* Exercise:
Print every line of the listing below, starting with the line that holds "The height and width of the screenshot is (675, 1080)." and going on through the line that holds "Task: Click the fold", both included, and print nothing else.

* Records shown:
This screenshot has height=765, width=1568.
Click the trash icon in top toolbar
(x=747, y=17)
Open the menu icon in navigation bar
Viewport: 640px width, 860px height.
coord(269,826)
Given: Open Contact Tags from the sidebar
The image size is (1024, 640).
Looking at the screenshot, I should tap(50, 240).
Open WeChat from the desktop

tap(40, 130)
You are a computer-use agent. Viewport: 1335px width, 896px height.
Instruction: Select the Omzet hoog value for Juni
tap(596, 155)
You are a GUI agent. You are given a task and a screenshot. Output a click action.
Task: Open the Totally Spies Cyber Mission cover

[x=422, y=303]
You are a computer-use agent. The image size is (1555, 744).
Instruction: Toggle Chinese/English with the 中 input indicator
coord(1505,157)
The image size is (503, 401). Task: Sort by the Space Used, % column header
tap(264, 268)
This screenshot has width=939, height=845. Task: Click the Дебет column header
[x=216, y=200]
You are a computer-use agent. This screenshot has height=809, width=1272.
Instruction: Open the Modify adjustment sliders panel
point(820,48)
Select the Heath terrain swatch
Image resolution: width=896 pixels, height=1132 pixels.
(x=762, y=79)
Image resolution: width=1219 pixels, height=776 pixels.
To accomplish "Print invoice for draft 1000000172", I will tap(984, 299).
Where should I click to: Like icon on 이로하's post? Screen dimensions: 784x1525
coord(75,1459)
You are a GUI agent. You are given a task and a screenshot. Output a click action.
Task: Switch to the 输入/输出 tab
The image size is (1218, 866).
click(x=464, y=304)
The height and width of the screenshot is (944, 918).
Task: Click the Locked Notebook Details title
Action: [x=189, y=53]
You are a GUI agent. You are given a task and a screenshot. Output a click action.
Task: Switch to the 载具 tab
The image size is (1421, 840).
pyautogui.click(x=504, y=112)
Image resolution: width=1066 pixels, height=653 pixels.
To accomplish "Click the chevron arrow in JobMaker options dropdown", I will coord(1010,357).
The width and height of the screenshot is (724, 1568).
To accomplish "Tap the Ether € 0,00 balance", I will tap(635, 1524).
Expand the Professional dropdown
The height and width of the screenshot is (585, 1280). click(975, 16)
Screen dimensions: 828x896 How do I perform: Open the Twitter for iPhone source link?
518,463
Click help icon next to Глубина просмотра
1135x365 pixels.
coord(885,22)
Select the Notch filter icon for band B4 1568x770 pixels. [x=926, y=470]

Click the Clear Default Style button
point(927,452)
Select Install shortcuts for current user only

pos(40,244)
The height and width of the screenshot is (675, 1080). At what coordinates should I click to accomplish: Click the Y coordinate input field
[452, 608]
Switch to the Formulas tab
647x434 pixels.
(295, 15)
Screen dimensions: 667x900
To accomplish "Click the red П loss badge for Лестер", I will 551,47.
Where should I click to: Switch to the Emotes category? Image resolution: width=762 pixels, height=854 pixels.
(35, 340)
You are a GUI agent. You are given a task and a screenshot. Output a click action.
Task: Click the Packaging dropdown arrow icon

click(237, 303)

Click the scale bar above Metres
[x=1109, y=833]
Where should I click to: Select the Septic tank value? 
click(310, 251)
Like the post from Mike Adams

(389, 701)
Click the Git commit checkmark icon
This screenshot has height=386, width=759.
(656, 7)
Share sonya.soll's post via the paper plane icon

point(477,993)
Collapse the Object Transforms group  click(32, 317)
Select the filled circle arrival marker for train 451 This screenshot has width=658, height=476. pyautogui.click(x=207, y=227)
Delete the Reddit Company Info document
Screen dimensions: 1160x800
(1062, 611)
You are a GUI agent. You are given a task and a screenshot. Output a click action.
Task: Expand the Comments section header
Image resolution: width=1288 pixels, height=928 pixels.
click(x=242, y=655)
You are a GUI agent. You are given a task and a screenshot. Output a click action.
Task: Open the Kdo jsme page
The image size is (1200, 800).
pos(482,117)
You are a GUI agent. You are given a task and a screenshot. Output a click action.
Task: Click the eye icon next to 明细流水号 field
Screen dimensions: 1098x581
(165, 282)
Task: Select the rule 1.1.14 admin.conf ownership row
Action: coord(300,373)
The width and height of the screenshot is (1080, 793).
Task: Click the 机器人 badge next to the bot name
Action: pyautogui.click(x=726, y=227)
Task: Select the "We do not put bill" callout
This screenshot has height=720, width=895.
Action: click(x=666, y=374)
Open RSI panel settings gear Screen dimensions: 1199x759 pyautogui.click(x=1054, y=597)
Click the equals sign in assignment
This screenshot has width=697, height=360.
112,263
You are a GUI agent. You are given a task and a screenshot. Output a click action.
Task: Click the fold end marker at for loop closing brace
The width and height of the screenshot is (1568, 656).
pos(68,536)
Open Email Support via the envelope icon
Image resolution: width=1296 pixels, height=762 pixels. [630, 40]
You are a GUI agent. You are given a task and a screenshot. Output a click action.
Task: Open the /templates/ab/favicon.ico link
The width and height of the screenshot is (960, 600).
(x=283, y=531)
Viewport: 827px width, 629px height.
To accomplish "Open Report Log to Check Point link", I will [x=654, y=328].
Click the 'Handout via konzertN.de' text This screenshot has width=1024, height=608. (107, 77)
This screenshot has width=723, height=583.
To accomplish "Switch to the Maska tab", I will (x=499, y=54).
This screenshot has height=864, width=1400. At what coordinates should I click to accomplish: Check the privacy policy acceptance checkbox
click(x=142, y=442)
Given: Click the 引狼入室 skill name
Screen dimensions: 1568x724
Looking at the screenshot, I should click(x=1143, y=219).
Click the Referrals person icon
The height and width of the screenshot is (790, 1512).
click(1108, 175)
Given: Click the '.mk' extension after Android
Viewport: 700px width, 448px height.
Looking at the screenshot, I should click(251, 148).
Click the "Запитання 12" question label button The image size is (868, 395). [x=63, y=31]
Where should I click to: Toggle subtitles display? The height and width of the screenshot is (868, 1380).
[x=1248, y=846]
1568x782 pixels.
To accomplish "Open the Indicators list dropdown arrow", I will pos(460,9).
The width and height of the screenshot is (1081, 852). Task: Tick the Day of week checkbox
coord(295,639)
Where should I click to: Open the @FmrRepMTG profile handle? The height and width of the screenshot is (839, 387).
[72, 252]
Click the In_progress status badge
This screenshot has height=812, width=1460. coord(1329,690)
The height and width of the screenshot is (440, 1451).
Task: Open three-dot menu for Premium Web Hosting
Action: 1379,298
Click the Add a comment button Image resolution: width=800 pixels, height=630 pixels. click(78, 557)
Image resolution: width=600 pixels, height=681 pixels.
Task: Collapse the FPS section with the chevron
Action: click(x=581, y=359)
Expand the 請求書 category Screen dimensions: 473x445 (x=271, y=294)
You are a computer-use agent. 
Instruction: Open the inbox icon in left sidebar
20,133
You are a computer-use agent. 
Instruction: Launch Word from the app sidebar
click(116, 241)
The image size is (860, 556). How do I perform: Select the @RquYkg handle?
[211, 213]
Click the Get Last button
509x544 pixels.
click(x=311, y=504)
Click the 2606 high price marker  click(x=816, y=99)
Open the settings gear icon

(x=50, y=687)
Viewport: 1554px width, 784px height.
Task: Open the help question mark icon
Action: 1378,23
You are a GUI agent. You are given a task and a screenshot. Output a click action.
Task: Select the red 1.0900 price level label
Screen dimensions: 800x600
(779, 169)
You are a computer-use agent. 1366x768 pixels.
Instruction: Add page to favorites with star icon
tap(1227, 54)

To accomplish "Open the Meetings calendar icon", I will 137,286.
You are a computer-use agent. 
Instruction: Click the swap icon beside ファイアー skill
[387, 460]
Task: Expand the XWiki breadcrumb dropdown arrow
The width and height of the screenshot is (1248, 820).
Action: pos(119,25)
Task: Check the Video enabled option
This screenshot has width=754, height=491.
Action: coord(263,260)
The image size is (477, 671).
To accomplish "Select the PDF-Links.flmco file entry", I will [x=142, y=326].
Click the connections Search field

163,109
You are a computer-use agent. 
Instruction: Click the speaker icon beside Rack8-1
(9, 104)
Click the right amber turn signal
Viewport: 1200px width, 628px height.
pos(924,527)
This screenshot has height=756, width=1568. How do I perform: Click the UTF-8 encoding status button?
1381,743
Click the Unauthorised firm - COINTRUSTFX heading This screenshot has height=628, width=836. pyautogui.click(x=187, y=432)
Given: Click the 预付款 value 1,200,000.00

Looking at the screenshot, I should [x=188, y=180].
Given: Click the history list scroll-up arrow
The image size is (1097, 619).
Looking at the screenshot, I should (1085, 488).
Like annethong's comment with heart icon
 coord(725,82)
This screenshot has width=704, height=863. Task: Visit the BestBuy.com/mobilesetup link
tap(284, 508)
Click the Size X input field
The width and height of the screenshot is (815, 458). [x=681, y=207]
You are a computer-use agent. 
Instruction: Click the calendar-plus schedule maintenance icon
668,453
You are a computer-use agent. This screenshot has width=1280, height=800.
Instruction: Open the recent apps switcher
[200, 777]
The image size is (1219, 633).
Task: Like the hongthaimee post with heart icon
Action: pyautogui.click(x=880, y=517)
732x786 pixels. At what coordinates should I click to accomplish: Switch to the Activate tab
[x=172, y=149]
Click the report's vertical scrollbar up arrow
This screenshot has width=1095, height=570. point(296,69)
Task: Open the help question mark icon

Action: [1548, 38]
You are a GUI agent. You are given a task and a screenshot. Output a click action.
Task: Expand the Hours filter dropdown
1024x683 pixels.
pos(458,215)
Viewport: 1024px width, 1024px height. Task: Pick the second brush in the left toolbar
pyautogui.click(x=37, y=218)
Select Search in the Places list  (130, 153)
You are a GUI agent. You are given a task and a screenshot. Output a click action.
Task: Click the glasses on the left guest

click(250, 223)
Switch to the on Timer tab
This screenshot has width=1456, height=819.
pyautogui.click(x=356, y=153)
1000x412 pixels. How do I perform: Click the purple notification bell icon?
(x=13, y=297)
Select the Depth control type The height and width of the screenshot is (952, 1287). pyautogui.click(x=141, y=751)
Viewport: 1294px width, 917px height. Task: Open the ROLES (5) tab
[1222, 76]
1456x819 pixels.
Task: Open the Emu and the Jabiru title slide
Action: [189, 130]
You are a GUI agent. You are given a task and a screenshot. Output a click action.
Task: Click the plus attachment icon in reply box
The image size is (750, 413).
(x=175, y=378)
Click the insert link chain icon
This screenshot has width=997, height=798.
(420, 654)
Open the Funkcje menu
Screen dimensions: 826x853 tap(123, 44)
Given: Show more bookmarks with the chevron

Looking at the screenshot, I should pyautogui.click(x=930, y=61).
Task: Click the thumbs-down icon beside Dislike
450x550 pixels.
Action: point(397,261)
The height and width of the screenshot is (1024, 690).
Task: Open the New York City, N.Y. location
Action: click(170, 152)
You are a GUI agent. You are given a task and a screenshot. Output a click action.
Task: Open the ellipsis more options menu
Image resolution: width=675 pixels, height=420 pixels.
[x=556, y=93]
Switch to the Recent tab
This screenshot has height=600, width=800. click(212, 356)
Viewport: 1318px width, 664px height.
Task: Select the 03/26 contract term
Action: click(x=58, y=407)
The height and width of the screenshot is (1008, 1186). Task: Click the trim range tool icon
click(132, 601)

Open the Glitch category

* The completed task:
The height and width of the screenshot is (675, 1080). At what coordinates should I click to accomplish: Click the Y coordinate input field
[452, 608]
Switch to the Formulas tab
647x434 pixels.
(295, 15)
Screen dimensions: 667x900
To accomplish "Click the red П loss badge for Лестер", I will 551,47.
Where should I click to: Switch to the Emotes category? Image resolution: width=762 pixels, height=854 pixels.
(35, 340)
You are a GUI agent. You are given a task and a screenshot. Output a click action.
Task: Click the Packaging dropdown arrow icon

click(237, 303)

Click the scale bar above Metres
[x=1109, y=833]
Where should I click to: Select the Septic tank value? 
click(310, 251)
Like the post from Mike Adams

(389, 701)
Click the Git commit checkmark icon
This screenshot has height=386, width=759.
(656, 7)
Share sonya.soll's post via the paper plane icon

point(477,993)
Collapse the Object Transforms group  click(32, 317)
Select the filled circle arrival marker for train 451 This screenshot has width=658, height=476. pyautogui.click(x=207, y=227)
Delete the Reddit Company Info document
Screen dimensions: 1160x800
(1062, 611)
You are a GUI agent. You are given a task and a screenshot. Output a click action.
Task: Expand the Comments section header
Image resolution: width=1288 pixels, height=928 pixels.
click(x=242, y=655)
You are a GUI agent. You are given a task and a screenshot. Output a click action.
Task: Open the Kdo jsme page
The image size is (1200, 800).
pos(482,117)
You are a GUI agent. You are given a task and a screenshot. Output a click action.
Task: Click the eye icon next to 明细流水号 field
Screen dimensions: 1098x581
(165, 282)
Task: Select the rule 1.1.14 admin.conf ownership row
Action: coord(300,373)
The width and height of the screenshot is (1080, 793).
Task: Click the 机器人 badge next to the bot name
Action: pyautogui.click(x=726, y=227)
Task: Select the "We do not put bill" callout
This screenshot has height=720, width=895.
Action: click(x=666, y=374)
Open RSI panel settings gear Screen dimensions: 1199x759 pyautogui.click(x=1054, y=597)
Click the equals sign in assignment
This screenshot has width=697, height=360.
112,263
You are a GUI agent. You are given a task and a screenshot. Output a click action.
Task: Click the fold end marker at for loop closing brace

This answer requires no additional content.